面前大夫是这方面很权威的专家,市医院的胃肠科主任,没理由信口开河。
许弈缓了缓:“刘主任,住院需要准备多少钱?”
“先交个几万块钱,其它等手术后再说。”
许弈道了个谢,暂时离开了诊室。
坐在医院长椅上,眸光繁杂。
他都在心理上做好了死亡的准备,结果有人告诉他,没他想的那么严重。他的病即便是癌症,距离死亡也没那么近。
手术确定要做。
如果活检是良性,他很快就能治愈出院,对身体基本不会有什么影响。
如果是恶性,也远没上次那个庸医诊断的那么严重。手术切除后,治愈率仍然挺高。
当务之急是需要先缴纳手术费用,前期需要五万左右。
钱不多。
至少在别人眼中他作为于思媛的老公,这点钱实在不值一提。可,他真的没钱。
婚后,于思媛在金钱上对他控制很是严苛。
怕他有钱学坏,怕他结交狐朋狗友,怕他遇人不淑胡乱借钱给别人……总之就是不让他有钱是为了他,为了家。

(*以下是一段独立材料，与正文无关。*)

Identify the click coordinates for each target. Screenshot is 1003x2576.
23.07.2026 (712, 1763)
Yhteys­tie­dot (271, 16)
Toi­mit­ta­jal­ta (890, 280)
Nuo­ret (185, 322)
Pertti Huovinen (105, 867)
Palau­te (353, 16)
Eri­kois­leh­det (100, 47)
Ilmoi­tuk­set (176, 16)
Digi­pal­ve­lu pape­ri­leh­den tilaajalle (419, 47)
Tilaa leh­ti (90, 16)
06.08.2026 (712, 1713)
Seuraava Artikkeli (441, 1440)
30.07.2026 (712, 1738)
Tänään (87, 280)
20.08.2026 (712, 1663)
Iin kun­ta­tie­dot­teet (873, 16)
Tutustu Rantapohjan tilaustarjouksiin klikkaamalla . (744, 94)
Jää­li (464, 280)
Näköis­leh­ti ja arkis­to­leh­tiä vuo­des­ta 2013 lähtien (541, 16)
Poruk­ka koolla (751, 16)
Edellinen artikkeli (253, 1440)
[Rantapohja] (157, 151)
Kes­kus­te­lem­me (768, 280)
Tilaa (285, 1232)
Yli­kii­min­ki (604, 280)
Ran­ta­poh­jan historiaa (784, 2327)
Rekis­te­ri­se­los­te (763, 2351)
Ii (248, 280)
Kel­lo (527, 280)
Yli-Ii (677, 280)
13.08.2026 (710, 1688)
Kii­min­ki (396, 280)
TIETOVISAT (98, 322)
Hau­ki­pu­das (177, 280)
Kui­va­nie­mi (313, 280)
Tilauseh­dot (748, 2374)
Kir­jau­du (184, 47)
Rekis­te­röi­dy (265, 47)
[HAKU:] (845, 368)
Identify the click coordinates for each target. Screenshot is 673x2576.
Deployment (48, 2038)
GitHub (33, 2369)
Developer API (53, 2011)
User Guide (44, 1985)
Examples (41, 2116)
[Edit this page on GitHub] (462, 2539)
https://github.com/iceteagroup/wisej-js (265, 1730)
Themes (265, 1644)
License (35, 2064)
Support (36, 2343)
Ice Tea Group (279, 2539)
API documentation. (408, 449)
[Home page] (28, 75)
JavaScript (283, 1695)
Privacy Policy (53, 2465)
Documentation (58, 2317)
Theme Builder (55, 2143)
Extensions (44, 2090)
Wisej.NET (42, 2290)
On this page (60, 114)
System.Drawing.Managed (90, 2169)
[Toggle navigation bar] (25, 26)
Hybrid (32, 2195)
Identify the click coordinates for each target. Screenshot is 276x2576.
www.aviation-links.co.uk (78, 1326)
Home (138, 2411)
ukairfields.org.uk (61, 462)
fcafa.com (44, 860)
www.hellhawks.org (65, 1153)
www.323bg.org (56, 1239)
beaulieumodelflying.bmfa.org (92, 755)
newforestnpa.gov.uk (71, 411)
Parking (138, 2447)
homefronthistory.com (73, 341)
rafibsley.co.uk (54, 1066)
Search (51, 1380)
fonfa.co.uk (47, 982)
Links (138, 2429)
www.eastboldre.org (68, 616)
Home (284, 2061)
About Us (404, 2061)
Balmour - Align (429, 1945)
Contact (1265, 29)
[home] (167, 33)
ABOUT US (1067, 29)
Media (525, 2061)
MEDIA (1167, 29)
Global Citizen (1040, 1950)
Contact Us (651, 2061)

许弈无所谓,之前也没多想过。他认为夫妻一体,钱在谁手里都是一样的。
回头想想,自己纯纯就是个大傻子。
钱是两个人赚的,她身家几千万,他因为几万块在发愁。公司是两个人一块努力的成果,结果法人跟大股东是岳父。房是夫妻共同财产买的,绝大部分产权在岳母手中。
他呆滞着,愣愣盯着脚下空无一物的地面。
好一会儿他才振作起来,拿手机打给了韩屿:“给我拿点钱用。”
对方是他为数不多的朋友之一,大学同学兼室友。目前经营着一家小工作室,拆迁户,独子,父母全都是大学教授。五万块钱,拿出来应该不困难。
“你要用多少?”
另一边的韩屿像刚睡醒,声音有些懒散。
“五万。”
韩屿忍不住失笑出声:“我挺好奇,你家于思媛那么大一富婆,你怎么好意思张口找我这穷光蛋借钱的?
许弈没理他调侃:“你有钱就转过来,没钱算了。
“卡号给我。”
许弈挂电话,打开对话框把卡号发了过去。
大约两分钟左右,短信提示卡里到了十万。
许弈看着到账的金额,默默把这份情谊记在了心里。
缴费,办好住院相关手续后,天色不知不觉间已是又暗了下来。
医院的夜晚不算安静,许弈人也难以安静。
未知的手术结果,不确定的婚姻,看不清楚的未来。
莫名其妙的孤寂感涌来,让他整个人都陷入了一种很难言的浮躁中。手机时不时的在响,有时是网友发来的辱骂短信,有时是一些熟人打过来询问视频的事。
许弈直接关机,辗转睡了过去。
他得保持足够的精力去应对明天下午两点的手术。